◆ WORK TO BE COMPLETED ◆
Exactly the lines from the one containing "The image size is (1347, 574)." through the end of the data, and nothing more, should be retyped; pictures stay out.

Records drawn from a dataset:

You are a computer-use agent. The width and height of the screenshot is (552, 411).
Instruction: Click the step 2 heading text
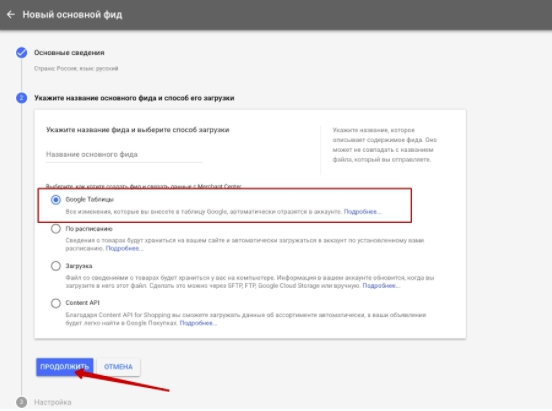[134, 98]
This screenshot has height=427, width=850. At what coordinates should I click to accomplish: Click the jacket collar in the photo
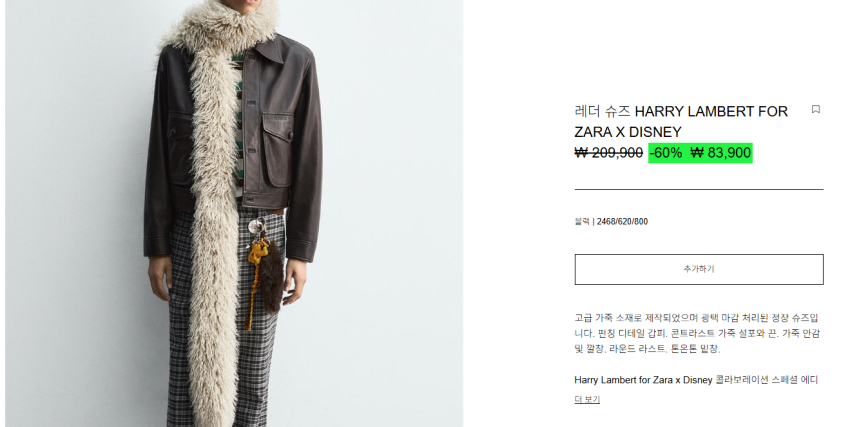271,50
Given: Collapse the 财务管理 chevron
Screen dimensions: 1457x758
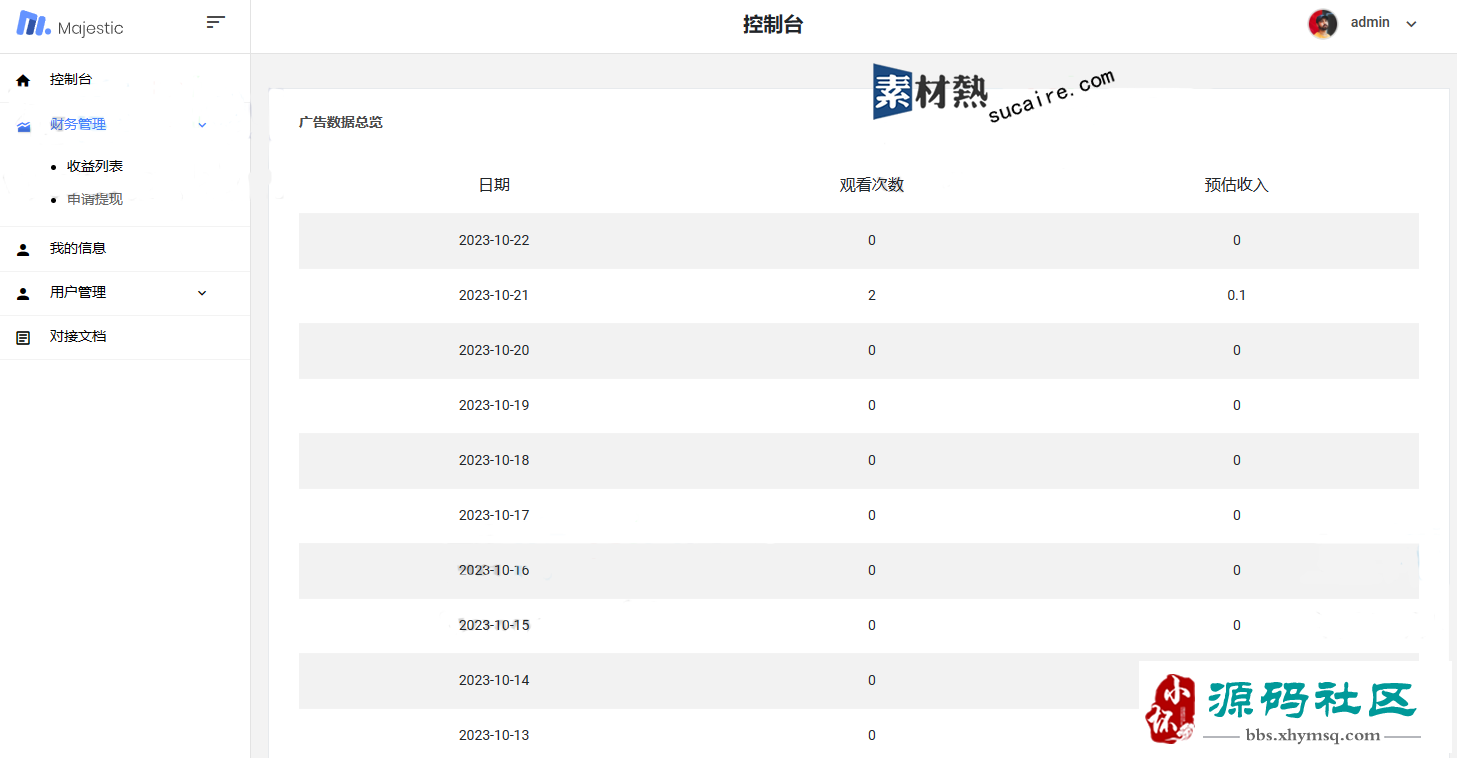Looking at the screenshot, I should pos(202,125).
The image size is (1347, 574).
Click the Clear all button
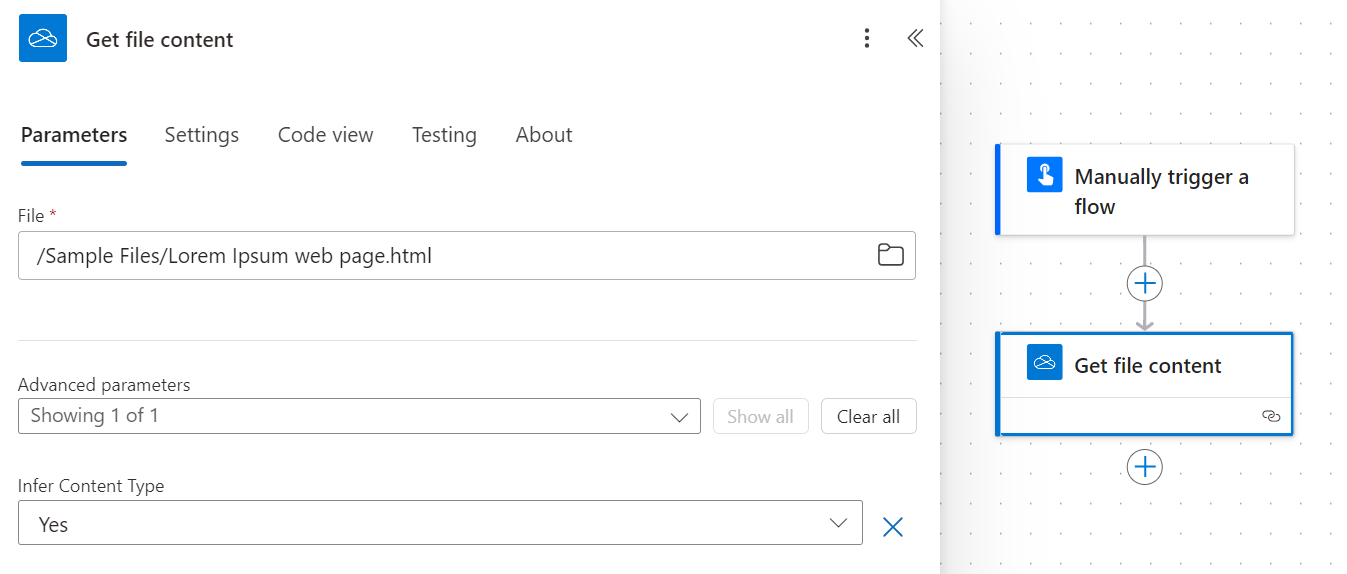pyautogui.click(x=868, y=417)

◆ RESULT ◆
The image size is (1347, 574).
Click the Clear all button
pyautogui.click(x=868, y=417)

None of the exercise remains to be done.